***** Provided data *****

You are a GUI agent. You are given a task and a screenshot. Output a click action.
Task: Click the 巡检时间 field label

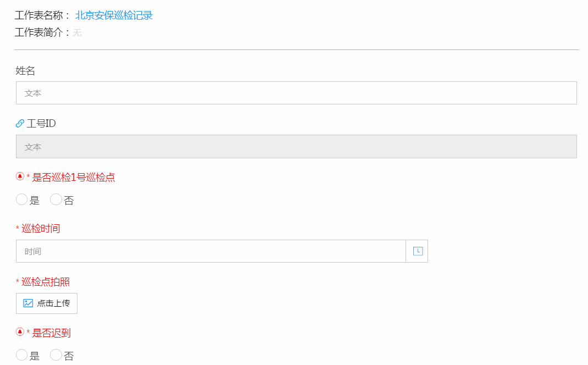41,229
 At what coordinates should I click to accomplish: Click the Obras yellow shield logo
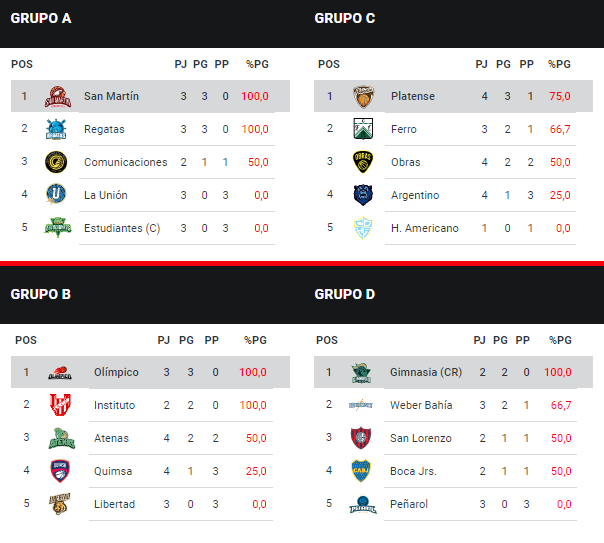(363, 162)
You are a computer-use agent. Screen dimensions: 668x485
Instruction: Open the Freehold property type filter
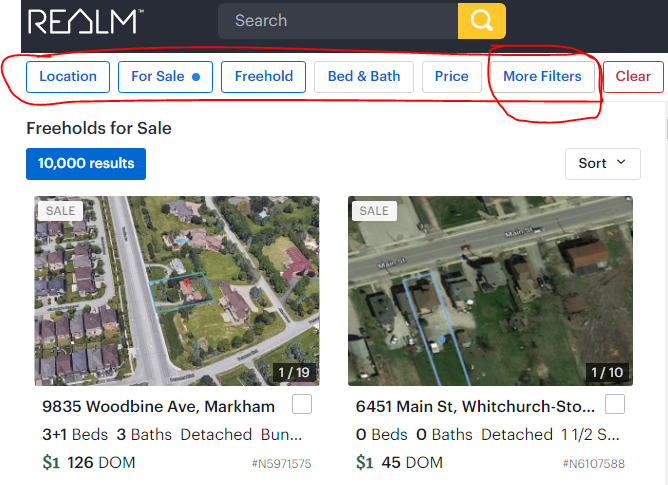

*****
***** Provided data *****

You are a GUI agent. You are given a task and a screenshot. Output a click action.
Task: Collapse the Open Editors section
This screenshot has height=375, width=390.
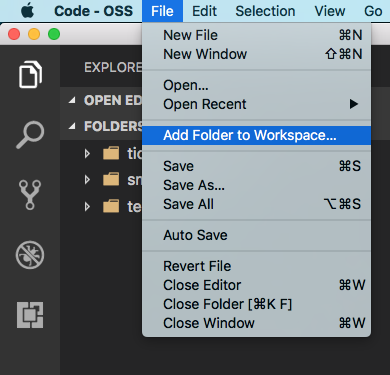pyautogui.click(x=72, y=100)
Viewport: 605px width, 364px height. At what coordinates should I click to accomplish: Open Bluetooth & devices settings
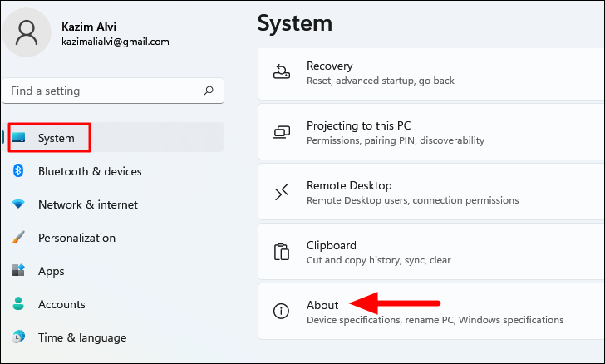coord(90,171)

*****

> The task
Take from the material above the lines running from the one with "You are a computer-use" through the one with "Instruction: Open the", and repeat them exactly, with nothing else.

> Result for this exercise
You are a computer-use agent. Screen dimensions: 668x485
Instruction: Open the Freehold property type filter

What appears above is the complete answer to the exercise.